Thanks Chris ..........

Justice Venning went out of his way to ask if a filter was a filter, and if the filters installed for NZ Comms would work just as well for Vodafone. Good to see that point asked and answered.

Voda's QC also adding that it only applied to Auckland, Wellington and Chch, which as you say is also a germaine point.

But the real crux of the matter is: should the Telecom-NZ Comms filter deal be seen as an admission that XT causes harmful emmissions (or only wrongful emmissions), as Vodafone alleges.

Or should it be seen as Telecom frames it, as an illustration of how two telcos can, and should, work out (inevitable) interference problems out of court?

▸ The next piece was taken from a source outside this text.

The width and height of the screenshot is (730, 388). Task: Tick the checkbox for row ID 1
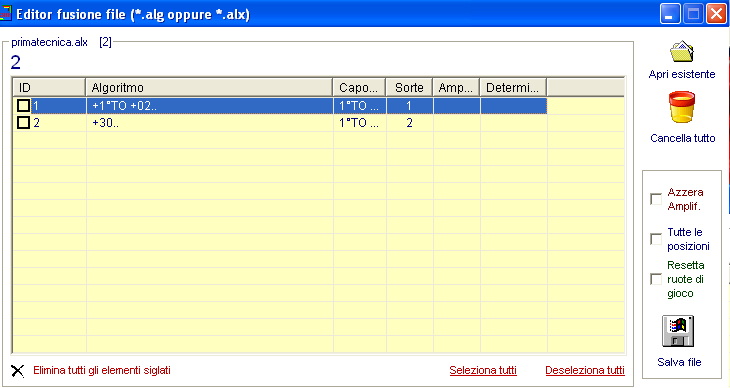click(x=23, y=106)
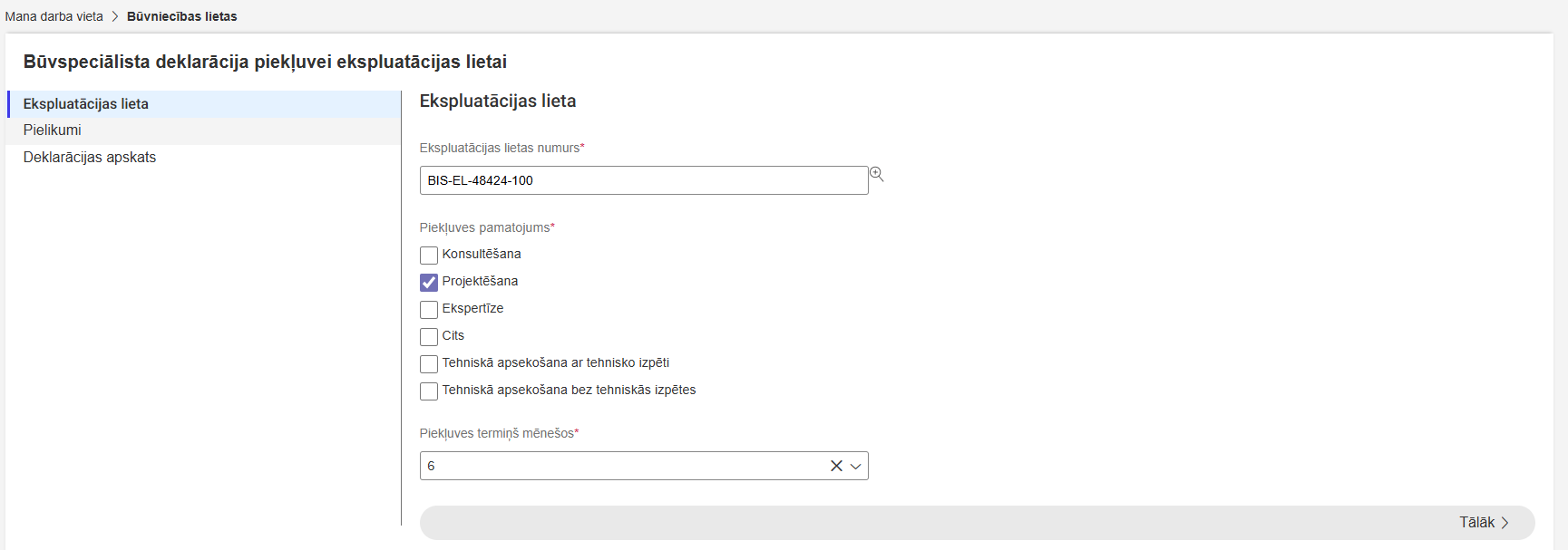Image resolution: width=1568 pixels, height=550 pixels.
Task: Clear the access term value with X icon
Action: [x=836, y=466]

With the commercial terms of the Telecom-NZ Comms April deal still confidential - and I don't know why Voda's QC did not push on this point today - it's hard to say take on the matter is correct.

Filters Working...

I echo the earlier comments re. your article. I didn't catch the TV news tonight, but fully u/stand the issues after reading your excellent summary. You've obviously managed to filter out a lot of the bullsh*t! (unlike Telecom)

Good writing

I enjoyed that article on what is basically a dry subject. Good work.

Interference

Obviously engineers from both camps have never heard of harmonics and how to filter them.

Both camps

I bet they have, the lawsuit is over who will pay.
Seems like Telecom have backed down and agreed to pay as they should.

This cuts 2 ways

If it is true that Telecom's signal is interfering with Vodafone's, then presumably Vodafone's may also be interfering with Telecom's but I see no equivalent test has been done where Vodafone reduce their emitter power to see if XT performance improves.
The requirement to avoid "harmful emissions" under the act must surely fall equally on both parties. Telecom may actually have the advantage here then because at least they have a head start on fitting filters.

That said, I suppose that XT may be advanced enough to suffer far less from the same level of RF leakage so could be less susceptible to harm.

Once XT goes live and has some users, can anybody spell COUNTERCLAIM?...

I have a Vodafone mobile

I have a Vodafone mobile with local zone. It seems now when people call me on my local zone number from a landline I get this very terrible echo coming back to me. Has anyone else had this problem?